Accepted for/Published in: JMIR Medical Informatics
Date Submitted: Feb 7, 2026
Date Accepted: May 18, 2026
Evaluation of Five Large Language Models for Parental Education in Pediatric Anesthesia: Reliability and Readability Study
ABSTRACT
Background:
Large Language Models (LLMs) are increasingly utilized in healthcare to generate detailed medical responses. However, their performance in providing reliable and readable information for pediatric anesthesia remains unclear.
Objective:
To evaluate the reliability and readability of LLM responses to parental inquiries regarding pediatric anesthesia.
Methods:
On December 14, 2025, five LLMs (DeepSeek-V3.2, ChatGPT-5, Gemini 2.5 Flash, Copilot, and Perplexity) accessed via official web-based interfaces were evaluated. Thirty-three parental inquiries from multiple authoritative sources were used for zero-shot prompting to generate responses. Two blinded senior anesthesiologists independently assessed the reliability using the DISCERN instrument, Ensuring Quality Information for Patients (EQIP) tool, Journal of the American Medical Association (JAMA) benchmark, and Global Quality Score (GQS).
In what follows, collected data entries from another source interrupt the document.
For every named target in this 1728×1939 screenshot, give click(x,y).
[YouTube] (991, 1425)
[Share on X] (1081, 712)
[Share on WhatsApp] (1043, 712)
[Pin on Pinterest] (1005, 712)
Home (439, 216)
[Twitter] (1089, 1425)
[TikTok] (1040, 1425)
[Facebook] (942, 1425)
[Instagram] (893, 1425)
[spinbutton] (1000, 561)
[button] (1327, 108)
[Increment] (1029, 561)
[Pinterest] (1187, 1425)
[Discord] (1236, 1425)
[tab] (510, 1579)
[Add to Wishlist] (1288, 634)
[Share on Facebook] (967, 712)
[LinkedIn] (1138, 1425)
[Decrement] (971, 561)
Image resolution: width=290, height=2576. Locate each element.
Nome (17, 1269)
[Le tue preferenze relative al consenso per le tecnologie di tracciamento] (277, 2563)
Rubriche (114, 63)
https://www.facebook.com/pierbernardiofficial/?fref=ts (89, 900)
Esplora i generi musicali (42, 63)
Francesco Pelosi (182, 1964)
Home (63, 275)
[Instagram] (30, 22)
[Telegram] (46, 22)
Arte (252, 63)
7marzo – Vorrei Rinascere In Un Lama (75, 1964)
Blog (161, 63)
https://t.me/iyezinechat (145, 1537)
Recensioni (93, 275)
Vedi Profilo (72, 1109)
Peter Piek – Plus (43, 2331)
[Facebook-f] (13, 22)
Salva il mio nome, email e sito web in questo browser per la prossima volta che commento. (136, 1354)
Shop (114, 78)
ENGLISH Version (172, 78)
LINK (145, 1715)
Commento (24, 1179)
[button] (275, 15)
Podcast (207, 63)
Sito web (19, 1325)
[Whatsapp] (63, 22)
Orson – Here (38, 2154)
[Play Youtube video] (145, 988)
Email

Readability was evaluated using six automated indices.
Results:
Perplexity showed superior reliability on DISCERN (median 41; P<.05), yet no model achieved a “good” rating. Crucially, qualitative analysis revealed safety hazards, such as Perplexity’s misleading binary summary regarding breastfeeding, which contradicted preoperative fasting protocols. Gemini exhibited structural-quality dissociation, achieving the highest EQIP (median 90; P<.001) despite lower GQS (median 3). Transparency was universally poor (JAMA median ≤1), with DeepSeek and ChatGPT showing a “floor effect”. ChatGPT had superior readability, but all models exceeded the recommended sixth-grade complexity level.
Conclusions:
Current LLMs are insufficient as standalone resources. Structural-quality dissociation, poor transparency, and poor readability pose safety risks. Consequently, strict clinical professional review is mandatory until future models simultaneously ensure clinical reliability and optimize patient-centered readability.